- [RECORDS FOR PROCESSING]
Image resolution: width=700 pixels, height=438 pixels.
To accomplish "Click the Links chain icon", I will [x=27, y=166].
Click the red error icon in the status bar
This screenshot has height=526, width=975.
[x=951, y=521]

- [WHAT THE TASK ASKS]
Return all of the material verbatim, with no line left out.

- [OUTPUT FOR THIS EXERCISE]
Image resolution: width=700 pixels, height=438 pixels.
To accomplish "Click the Links chain icon", I will [x=27, y=166].
Click the red error icon in the status bar
This screenshot has height=526, width=975.
[x=951, y=521]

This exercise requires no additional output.